=== WHAT IS NEEDED ===
Can you update the lines from the line with "At what (x,y)" through the end of the records, so that "coordinate pair" becomes "point" and nothing else changes?

Text and item location entries:

________________________________________

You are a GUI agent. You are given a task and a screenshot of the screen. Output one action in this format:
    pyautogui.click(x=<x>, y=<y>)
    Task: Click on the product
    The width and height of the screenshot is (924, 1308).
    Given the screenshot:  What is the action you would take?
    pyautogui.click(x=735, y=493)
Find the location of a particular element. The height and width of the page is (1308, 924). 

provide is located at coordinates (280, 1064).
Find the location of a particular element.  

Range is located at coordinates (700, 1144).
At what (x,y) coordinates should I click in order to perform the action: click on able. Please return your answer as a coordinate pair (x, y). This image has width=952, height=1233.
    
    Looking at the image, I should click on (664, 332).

________________________________________

=== TASK SOLUTION ===
At what (x,y) coordinates should I click in order to perform the action: click on able. Please return your answer as a point (x, y). This image has width=952, height=1233.
    
    Looking at the image, I should click on (664, 332).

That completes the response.